Regional News of Wednesday, 20 July 2011

Source: GNA

EU/ADRA project increases food production in 7,887 households

Buipe (N/R), July 20, GNA – Under the Northern Ghana Food Security Resilience Project (NGFSRP) staple food production has increased from 300 to 400 percent in over 7,887 farmer households in seven selected districts of the Northern and Upper West regions.

The NGFSRP is a 1.3 million European Union funded project with ten percent matching funds from ADRA-UK.

Mr Isaac Kankam-Boadu, EC/ADRA Ghana Project Manager disclosed this at a training workshop for the project’s Volunteer Extension Workers (VEWs) in Buipe at the Central Gonja District of the Northern region on Wednesday.

He said the NGFSRP is a 20 month project being implemented by the Adventist Development and Relief Agency (ADRA-Ghana) in the Bole, Sawla, Tuna, Kalba, Central and West Gonja Districts of the Northern region as well as in the Wa Municipal, Wa East and Nadowli Districts in the Upper West Region.

Mr Kankam-Boadu said the project aims to reduce food insecurity in over 10,000 (approximately 70,000 people) farmer households and to increase their cropping strategies against soaring food prices.

The project, he said, hopes to achieve this objective through capacity building of client farmers, provision of agricultural inputs and creating market linkages for the farmers.

These measures he said would help increase household staple food production and reduce post-harvest losses, improve capacity of farmer groups in marketing agro-based products and improve agriculture, business management and life skills of the farmers.

Mr Kankam-Boadu disclosed that during the 2010 cropping season, the project supported 7,887 farmer households (62 percent males and 38 percent females) from 179 communities with 73,188 kg (73.2 tons) of improved seeds of maize, groundnuts and soybean, 21,849 bags (1,092.45 tons) of fertilizers (NPK and sulphate of ammonia) and tractor services to cultivate 7887 acres of maize, groundnut and soybean.

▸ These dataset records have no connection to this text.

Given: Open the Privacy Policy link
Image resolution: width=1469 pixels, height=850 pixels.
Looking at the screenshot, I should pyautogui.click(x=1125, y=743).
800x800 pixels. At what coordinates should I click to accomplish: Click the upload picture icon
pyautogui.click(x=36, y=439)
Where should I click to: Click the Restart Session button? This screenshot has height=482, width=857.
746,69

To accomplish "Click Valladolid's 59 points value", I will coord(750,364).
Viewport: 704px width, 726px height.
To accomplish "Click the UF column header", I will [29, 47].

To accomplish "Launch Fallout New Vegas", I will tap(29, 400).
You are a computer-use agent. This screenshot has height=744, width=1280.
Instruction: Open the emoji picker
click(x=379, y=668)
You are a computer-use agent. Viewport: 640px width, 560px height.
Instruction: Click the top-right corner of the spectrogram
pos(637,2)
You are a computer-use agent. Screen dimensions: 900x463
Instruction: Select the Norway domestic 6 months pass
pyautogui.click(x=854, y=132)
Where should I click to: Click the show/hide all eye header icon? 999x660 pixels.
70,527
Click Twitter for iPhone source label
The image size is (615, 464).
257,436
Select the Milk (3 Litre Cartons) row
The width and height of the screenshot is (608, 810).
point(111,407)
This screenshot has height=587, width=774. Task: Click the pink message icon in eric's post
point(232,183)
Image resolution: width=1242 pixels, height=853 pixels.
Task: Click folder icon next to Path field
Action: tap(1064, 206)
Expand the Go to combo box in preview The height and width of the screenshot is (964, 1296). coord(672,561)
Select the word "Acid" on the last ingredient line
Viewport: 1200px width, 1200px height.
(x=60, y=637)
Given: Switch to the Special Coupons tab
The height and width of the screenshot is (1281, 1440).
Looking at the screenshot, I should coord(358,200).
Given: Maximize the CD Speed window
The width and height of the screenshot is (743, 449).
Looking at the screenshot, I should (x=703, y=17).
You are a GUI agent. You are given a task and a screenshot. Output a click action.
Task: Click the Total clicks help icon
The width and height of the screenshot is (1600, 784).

Giving reasons for the training of the Volunteer Extension Workers (VEWs), Mr Kankam-Boadu said the projects districts lacked adequate Agriculture Extension Agents (AEAs) from the Ministry of Food and Agriculture (MOFA) which makes the agent to farmer contact minimal or non-existent in many areas, hence the need to train more VEWs to complement the efforts of the AEAs.

Additionally he said, since the project would be coming to an end in August there was the need to train more volunteers to carry on with the projects activities in the beneficiary communities and to also make the farmers feel a sense of ownership of the project.

He said 263 of such volunteers had already been trained in the Upper West Region, while it was expected that about 382 more would be trained in the Northern region.

The Volunteers were taken through topics such as: volunteerism techniques, importance of agriculture extension delivery, adult education methodologies, soil fertility improvement and crop production techniques.

Each of the trainees received a pair of Wellington boots, cutlass, crop production manuals and a set of stationery for record keeping.